Man kann sich vorstellen, wie froh der Mundschenk des Pharao war, als Joseph ihm die gute Botschaft brachte, er werde wieder in sein ehrenvolles Amt eingesetzt werden. Und Joseph schloss nur die schlichte Bitte an: »Gedenke meiner, wenn es dir wohl geht!« Wie vieles hatte er Joseph als mitleidigem Gefangenendiener zu verdanken! Da wird er doch alle Hebel in Bewegung setzen, auch Joseph aus diesem schrecklichen Loch zu befreien. - Aber als er wieder in Amt und Würden war, vergaß er seinen Wohltäter.
Vor seinem Kreuzestod hat der Herr Jesus Christus seinen Jüngern ebenfalls gesagt, sie sollten seiner gedenken. Das gilt ganz ausdrücklich vom Abendmahl, vom Tisch des Herrn, aber es gilt natürlich auch zu aller anderen Zeit. Von welch schrecklichem Ende, ja von welchem ewigen Verderben hat er seine Leute gerettet! Da müssten sie doch allezeit dankbar seiner gedenken. Ja, müssten - aber wie sieht die Praxis aus?

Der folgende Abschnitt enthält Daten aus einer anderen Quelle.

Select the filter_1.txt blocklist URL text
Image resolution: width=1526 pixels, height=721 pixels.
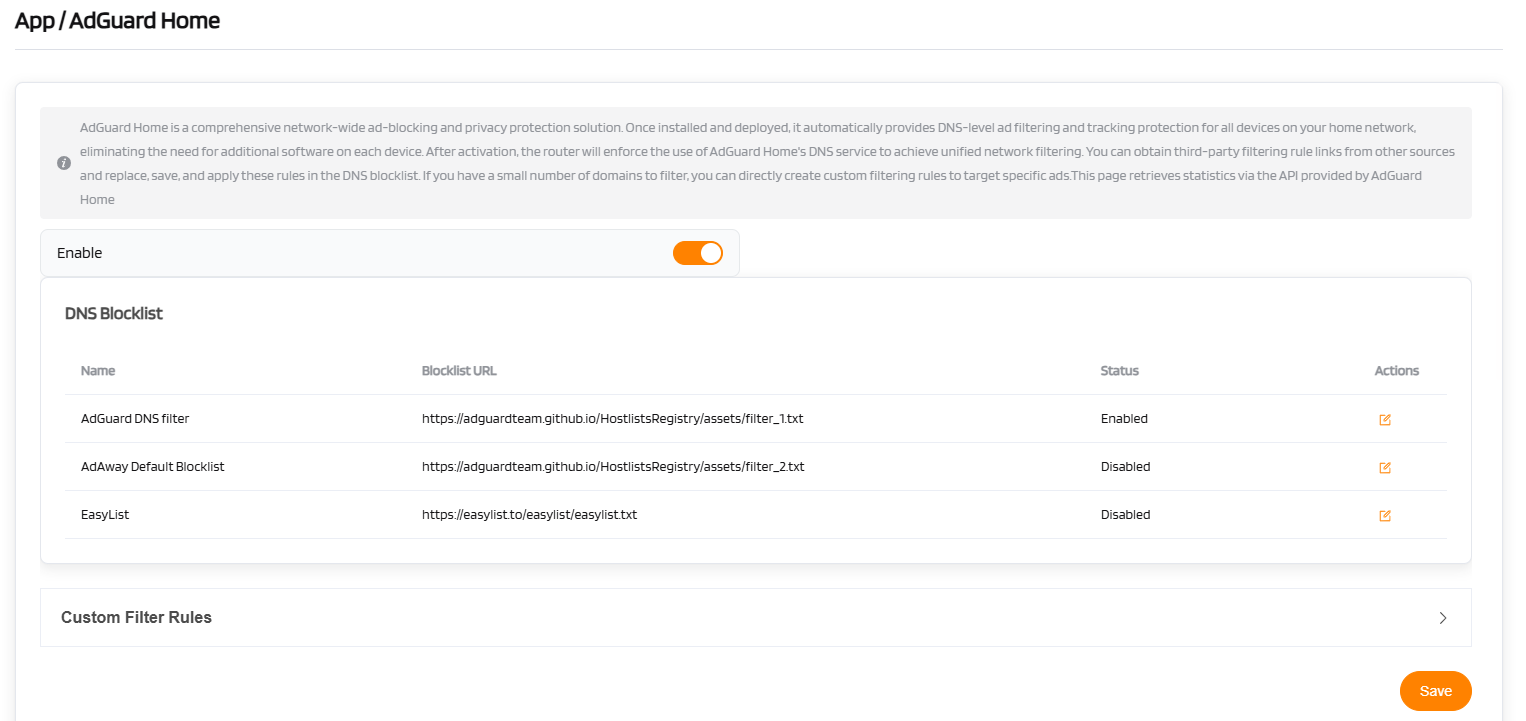(x=613, y=418)
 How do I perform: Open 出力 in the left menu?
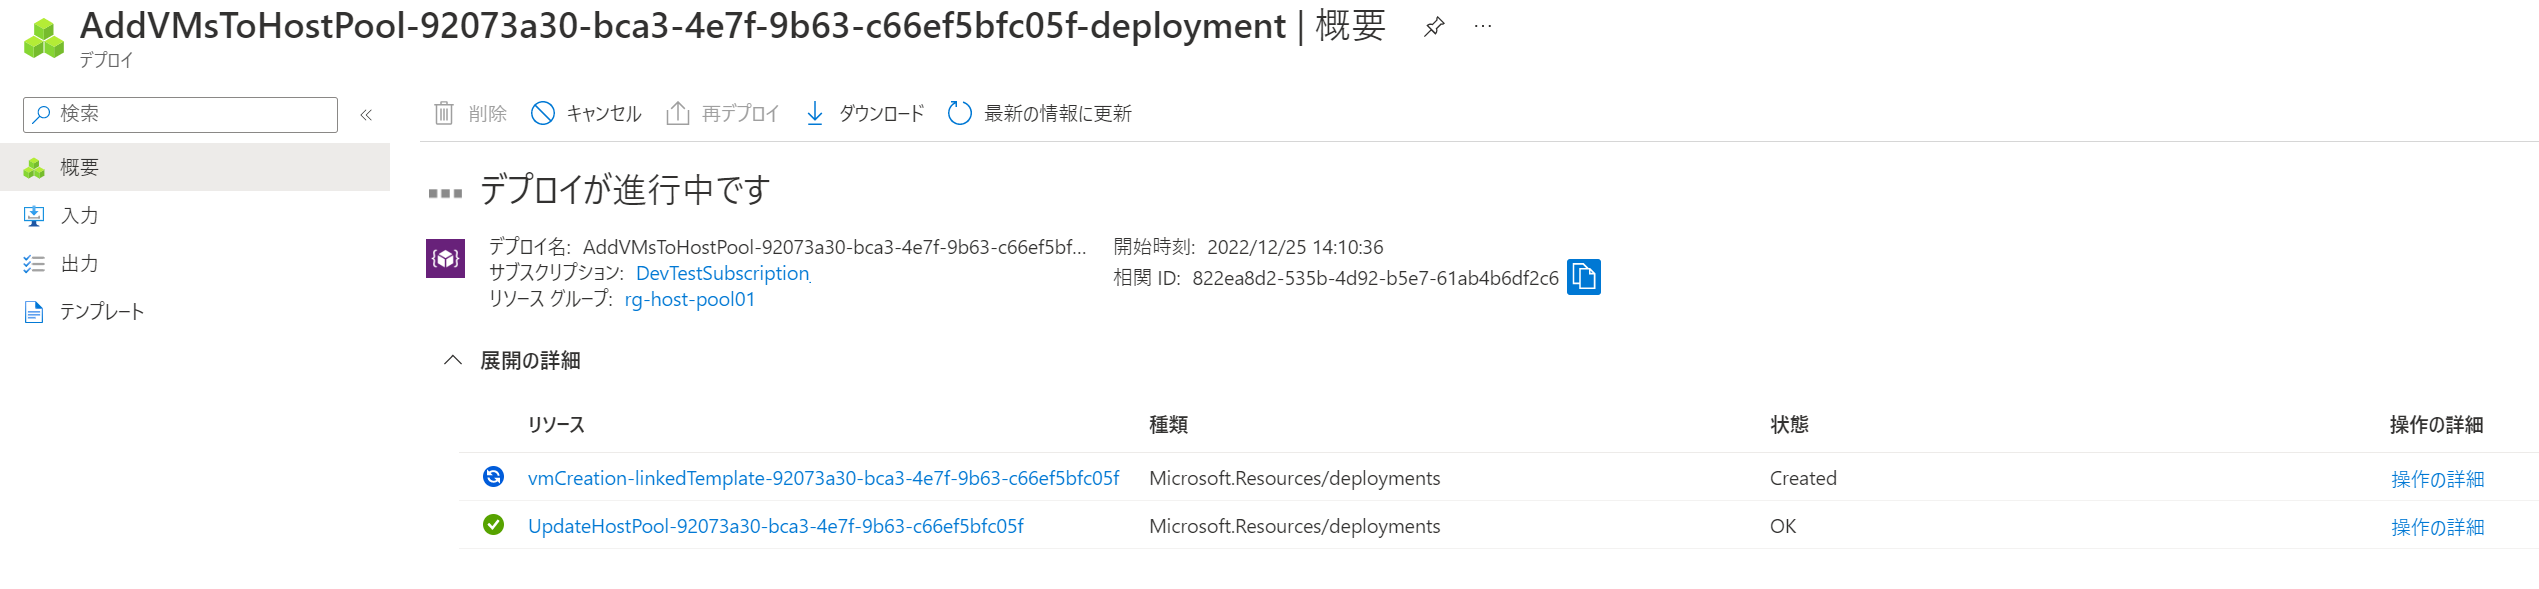[80, 263]
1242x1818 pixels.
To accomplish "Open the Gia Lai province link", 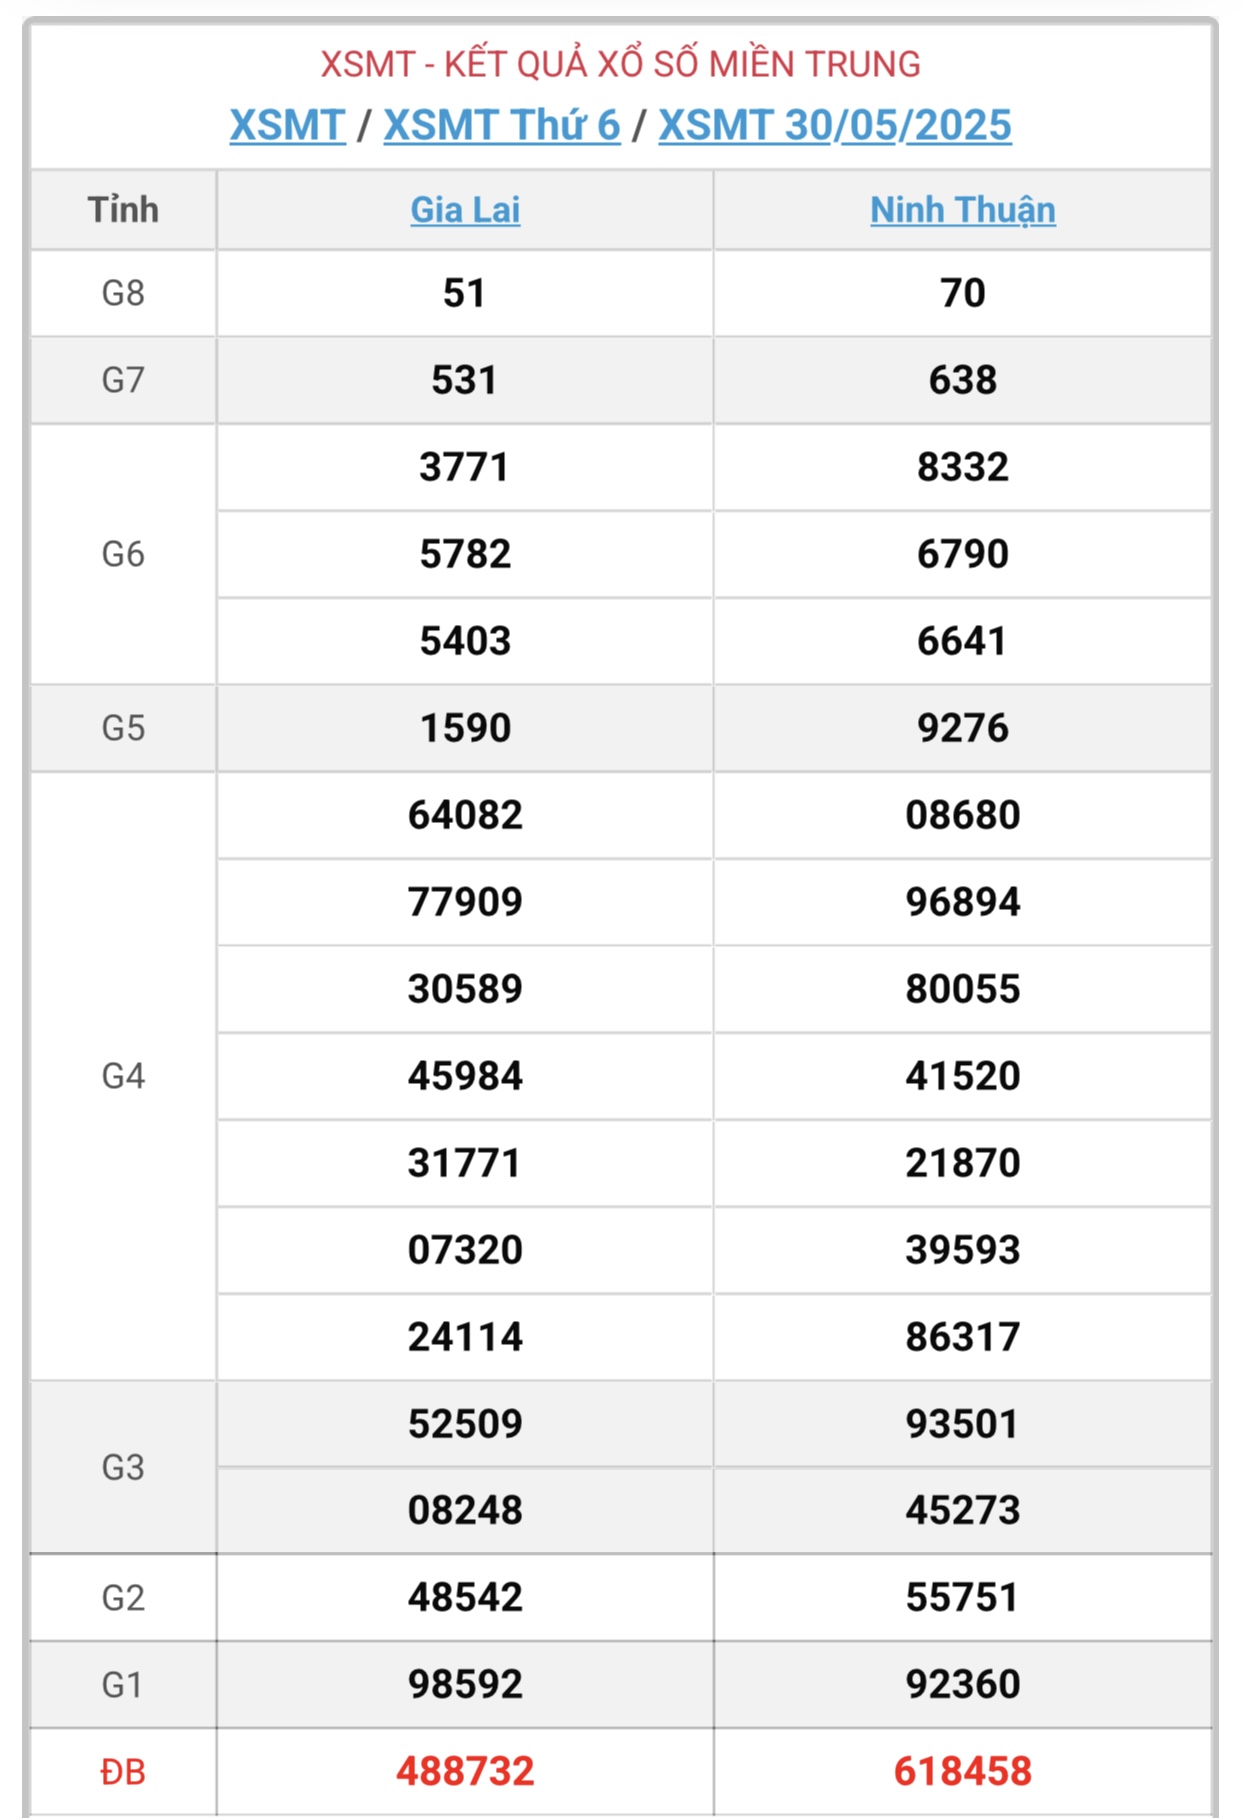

Jeder weiß selbst, was den ganzen Tag über seine Gedanken beschäftigt; und weil die Christen heute vieles mitmachen, was unsere Väter noch als schädlich für den Glauben eingestuft hätten, bleibt so furchtbar wenig Zeit für das eigentlich Wesentliche. Und wenn wir dann schnell noch ein wenig die Bibel zur Hand nehmen, tun wir es oft pflichtgemäß; aber darüber nachzudenken, was Christus für uns tat, dafür bleibt keine Zeit.
Wenn es nach dem Mundschenk gegangen wäre, hätte Joseph im Gefängnis sterben mögen. Unsere Vergesslichkeit hat Jesus Christus gegenüber solche Folgen nicht. Aber wir rauben ihm seine Ehre und schaden uns selbst am meisten, wenn wir ihn vergessen.